Мне вовсе не хотелось отбиваться тростью от псов. Поэтому мы с Гаврюшей осторожно спустились с откоса, перескочили канаву и припустили по дороге в надежде добраться до безопасного места прежде, чем нас догонят. Безопасным местом нам представлялась корчма.
Но за поворотом мы увидели скверное зрелище.
На дороге под близко стоящим к ней деревом лежал, раскинув руки, всадник, а рядом стояли вороной конь и двое белых.
– О Господи! Ваня! – закричал я.
Нетрудно было догадаться, что произошло: в манеже, где он наловчился вольтижировать, не растут деревья с низко посаженными ветками, способными выбить из седла зазевавшегося всадника, а Ваня, скорее всего, то и дело оборачивался и прозевал эту напасть.

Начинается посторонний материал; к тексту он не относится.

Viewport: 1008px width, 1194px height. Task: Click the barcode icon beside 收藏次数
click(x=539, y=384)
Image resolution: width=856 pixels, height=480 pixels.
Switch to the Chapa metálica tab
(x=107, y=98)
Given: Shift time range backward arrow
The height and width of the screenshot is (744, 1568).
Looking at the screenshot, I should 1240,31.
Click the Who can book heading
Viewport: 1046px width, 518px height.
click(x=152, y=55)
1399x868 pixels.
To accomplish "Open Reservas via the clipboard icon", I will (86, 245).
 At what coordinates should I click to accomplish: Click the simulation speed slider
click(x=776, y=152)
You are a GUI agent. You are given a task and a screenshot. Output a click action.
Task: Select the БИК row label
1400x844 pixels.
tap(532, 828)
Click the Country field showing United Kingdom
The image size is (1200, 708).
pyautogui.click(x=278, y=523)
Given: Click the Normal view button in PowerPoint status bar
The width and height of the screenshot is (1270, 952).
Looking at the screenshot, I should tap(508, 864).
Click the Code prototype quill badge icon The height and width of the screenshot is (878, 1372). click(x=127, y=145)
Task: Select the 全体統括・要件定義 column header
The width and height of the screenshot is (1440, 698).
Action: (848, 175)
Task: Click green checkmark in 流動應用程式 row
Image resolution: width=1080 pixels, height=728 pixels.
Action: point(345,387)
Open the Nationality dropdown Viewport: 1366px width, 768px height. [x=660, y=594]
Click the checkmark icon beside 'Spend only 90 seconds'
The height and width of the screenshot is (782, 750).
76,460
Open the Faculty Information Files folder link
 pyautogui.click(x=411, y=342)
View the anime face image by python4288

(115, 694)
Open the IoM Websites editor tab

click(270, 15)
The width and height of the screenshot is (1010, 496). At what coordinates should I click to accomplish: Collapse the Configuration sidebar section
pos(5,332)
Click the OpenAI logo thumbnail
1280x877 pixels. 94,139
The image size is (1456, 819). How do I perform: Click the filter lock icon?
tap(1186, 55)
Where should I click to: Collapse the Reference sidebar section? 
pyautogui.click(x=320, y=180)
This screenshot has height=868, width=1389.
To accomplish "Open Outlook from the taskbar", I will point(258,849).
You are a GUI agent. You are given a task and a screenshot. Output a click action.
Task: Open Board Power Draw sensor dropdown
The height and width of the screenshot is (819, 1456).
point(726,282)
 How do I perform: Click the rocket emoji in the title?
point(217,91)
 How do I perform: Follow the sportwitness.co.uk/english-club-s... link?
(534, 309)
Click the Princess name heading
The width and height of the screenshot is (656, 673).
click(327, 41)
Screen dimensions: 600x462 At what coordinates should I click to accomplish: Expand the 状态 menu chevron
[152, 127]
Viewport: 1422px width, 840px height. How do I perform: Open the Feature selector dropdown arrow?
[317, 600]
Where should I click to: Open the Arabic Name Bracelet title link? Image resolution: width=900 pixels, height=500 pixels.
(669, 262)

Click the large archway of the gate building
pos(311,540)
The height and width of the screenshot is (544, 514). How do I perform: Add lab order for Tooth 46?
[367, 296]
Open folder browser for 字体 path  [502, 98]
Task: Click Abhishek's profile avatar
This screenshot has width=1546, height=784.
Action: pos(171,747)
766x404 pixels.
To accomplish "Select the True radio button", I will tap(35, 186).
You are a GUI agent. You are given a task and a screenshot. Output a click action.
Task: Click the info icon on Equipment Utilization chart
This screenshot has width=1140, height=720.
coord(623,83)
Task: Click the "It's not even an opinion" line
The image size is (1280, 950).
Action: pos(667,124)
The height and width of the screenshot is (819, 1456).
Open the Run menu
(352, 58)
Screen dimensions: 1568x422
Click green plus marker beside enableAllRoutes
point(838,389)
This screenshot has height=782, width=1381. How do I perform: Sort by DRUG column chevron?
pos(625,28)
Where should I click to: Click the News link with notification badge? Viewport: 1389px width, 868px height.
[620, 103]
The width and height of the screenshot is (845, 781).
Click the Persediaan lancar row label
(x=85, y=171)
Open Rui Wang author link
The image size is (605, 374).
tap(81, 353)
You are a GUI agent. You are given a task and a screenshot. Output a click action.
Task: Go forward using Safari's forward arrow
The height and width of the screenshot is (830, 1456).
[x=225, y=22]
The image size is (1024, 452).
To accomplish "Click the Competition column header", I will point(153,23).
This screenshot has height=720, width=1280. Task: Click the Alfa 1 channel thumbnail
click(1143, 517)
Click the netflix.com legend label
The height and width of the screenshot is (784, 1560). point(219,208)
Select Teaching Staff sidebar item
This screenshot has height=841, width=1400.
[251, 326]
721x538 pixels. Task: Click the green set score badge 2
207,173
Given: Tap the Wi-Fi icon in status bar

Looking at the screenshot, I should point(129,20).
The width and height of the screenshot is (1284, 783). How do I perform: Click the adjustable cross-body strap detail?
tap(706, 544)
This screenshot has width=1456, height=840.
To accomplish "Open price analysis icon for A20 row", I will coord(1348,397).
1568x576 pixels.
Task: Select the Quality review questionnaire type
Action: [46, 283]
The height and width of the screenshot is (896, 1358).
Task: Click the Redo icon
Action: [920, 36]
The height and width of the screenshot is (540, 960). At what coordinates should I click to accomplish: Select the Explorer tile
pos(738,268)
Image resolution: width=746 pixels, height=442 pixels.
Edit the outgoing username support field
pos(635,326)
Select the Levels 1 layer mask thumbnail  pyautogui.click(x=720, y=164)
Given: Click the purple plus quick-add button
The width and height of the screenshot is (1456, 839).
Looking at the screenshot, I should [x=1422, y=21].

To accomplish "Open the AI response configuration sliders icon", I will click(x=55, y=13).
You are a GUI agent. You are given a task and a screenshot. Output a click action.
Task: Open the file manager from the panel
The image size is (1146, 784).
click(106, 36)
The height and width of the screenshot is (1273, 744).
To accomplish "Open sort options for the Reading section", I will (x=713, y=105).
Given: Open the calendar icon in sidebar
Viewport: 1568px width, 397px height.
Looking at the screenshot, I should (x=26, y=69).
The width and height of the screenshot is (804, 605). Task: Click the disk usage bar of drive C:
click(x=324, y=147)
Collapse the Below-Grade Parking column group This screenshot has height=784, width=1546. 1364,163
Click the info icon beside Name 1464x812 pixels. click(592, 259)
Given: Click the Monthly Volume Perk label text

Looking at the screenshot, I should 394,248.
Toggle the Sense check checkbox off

Но когда мы подбежали и разглядели неподвижного всадника, то оба лишились дара речи.
Шапчонка слетела с него, и длинные белокурые локоны ореолом улеглись вокруг головы.
– Девка!.. – прошептал наконец Гаврюша.
А я даже узнал эту девку. Перед нами была мадемуазель Кларисса, прекрасная наездница, обладавшая к тому же отчаянным норовом. Все дамы, хорошо державшиеся в седле, с какими я только был знаком, могли бы служить урядниками в казачьих сотнях. Если дама любит подчинять себе сильное животное – это знак, что точно так же она будет себя вести и с мужчинами.
С женщинами не жизнь, а каторга. Если бы передо мной был мужчина, от падения с лошади потерявший сознание, я бы его хорошенько встряхнул. А с женщиной нужно обращаться бережно, ей нужно поднести к точеному носику флакончик с ароматическими солями! Вот как раз флакончика у меня с собой отродясь не бывало!
Гаврюша опустился на колени, протянул было руки к лицу Клариссы – и тут же отдернул. Девка чужого исповедания, того гляди, оскоромишься об нее… Он посмотрел на меня, ожидая приказаний.
– Ну сделай хоть что-нибудь… – вот и все, что я мог сказать.
Тогда он нагнулся послушать, дышит ли она.
– Жива, – сказал Гаврюша. – Если мы ее сейчас не поднимем и не взвалим на лошадь, нас всех тут переловят, как слепых кутят.
Я полагал, что вороной конь оседлан, и ошибся – на нем была лишь широкая подпруга из толстой кожи, снабженная сверху двумя деревянными ручками. Я понял, что с таким сооружением учатся вольтижировке. Но как сесть на коня без стремян – я не знал.
Гаврюша подставил мне сложенные руки и помог усесться на конской спине. Потом он все же усадил Клариссу и похлопал по щекам. Она пришла в себя и что-то пробормотала по-немецки. Он стал ей втолковывать, что рядом – свои, добрые люди, и надобно поторопиться. Ей было несколько не по себе, и он подставил ей сложенные руки под мягкий сапожок, а я тянул ее сверху. Наконец удалось усадить ее передо мной, а на белого коня Гаврюша забрался без затей – просто завел его в канаву и прыгнул на спину с крутого откоса.
Я плохой наездник, но мне хоть было за что держаться – обняв Клариссу, я ухватился за деревянные ручки. Гаврюша взялся за конскую гриву и ударил липпициана (теперь я был убежден, что мы отыскали именно похищенных липпицианов) каблуками под бока. Потом он рассказывал, что ход у его лошади оказался неожиданно плавный и мягкий. Мы сперва продвигались вперед рысью, потом Гаврюше удалось перевести коня в галоп, а у лошадей так заведено: что начинает делать одна, то тут же подхватывают другие.